The result of my reading has been that I have come seriously to question the theory that sight is necessary to human happiness and efficiency. It has been borne in upon me that men possessed of two good eyes are often apparently unable to make use of them. I read that men often fall in love with women who seem, to all others, extremely ugly; and that women as often do the same by men. And not only that, but that they are quite frequently completely deceived in the characters of the persons whom they marry, women discovering their husbands to be bullies, and men finding their wives to be viragoes and shrews; and all this when the nuptial knot is tied hard and fast and the damage is beyond repair.
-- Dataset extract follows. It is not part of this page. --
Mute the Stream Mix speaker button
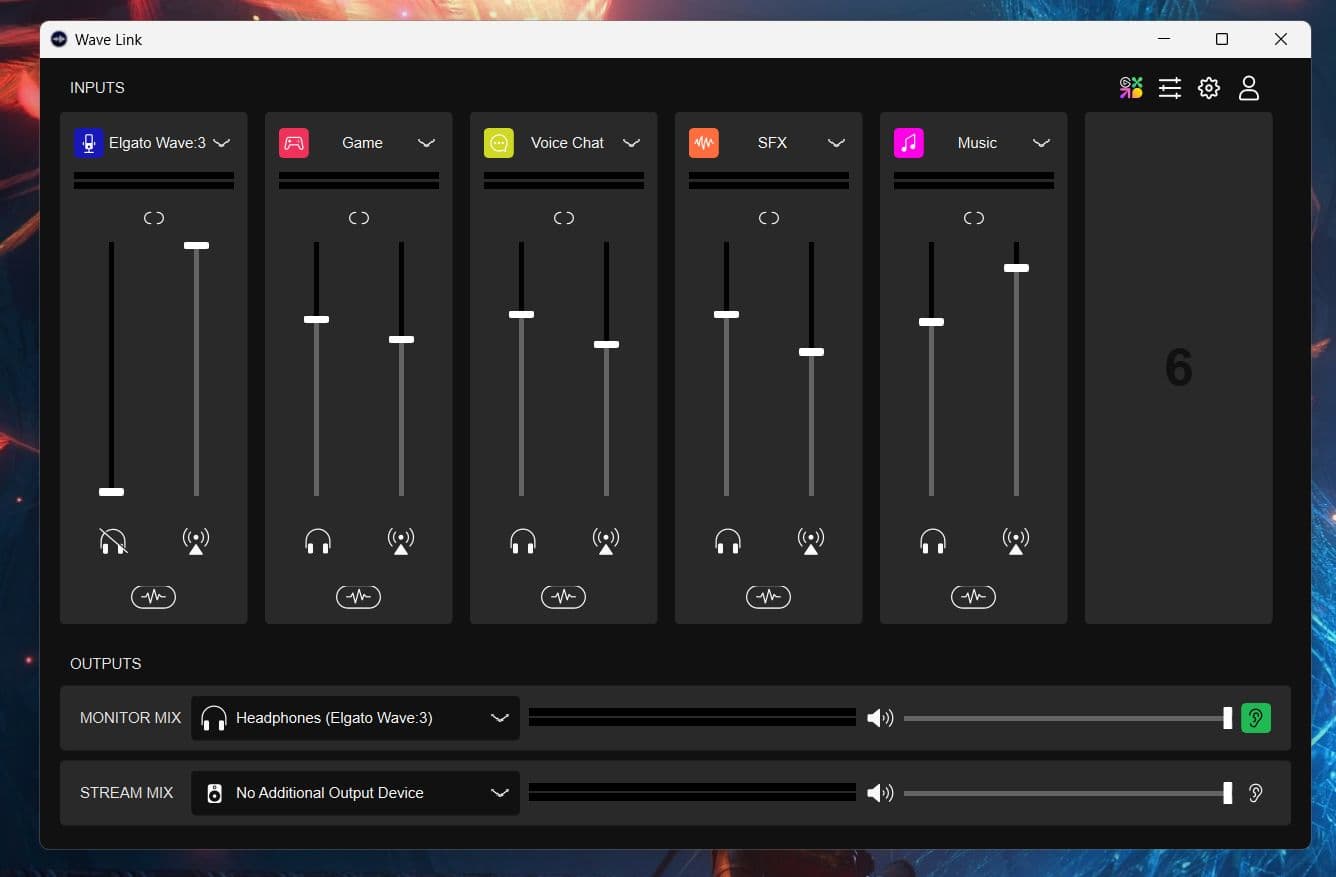 point(880,793)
If eyes are really of as much use as those who see seem to think them, how is it possible that people should make such mistakes? Blind as I am, such a thing could never happen to me, nor do I think it could befall any sightless person; certainly not one who has been, as I have, blind from birth. I know the voice of a shrew the moment she opens her mouth, no matter how pleasantly she may speak at the moment. I can point out to you the drunkard, the hypocrite and the boor the moment I have heard them speak. In the tone of his voice every man carries his true certificate of character, be it good or bad. An ill-tempered man may conceal his vice from you, who look only at his face and judge his speech by his words, but he can not deceive me, for I know him by his voice. I have been engaged in business for the last thirty years and I have never once been taken in by a swindler. I have never yet been mistaken in the character of a man with whom I dealt. How many _seeing_ men can say as much?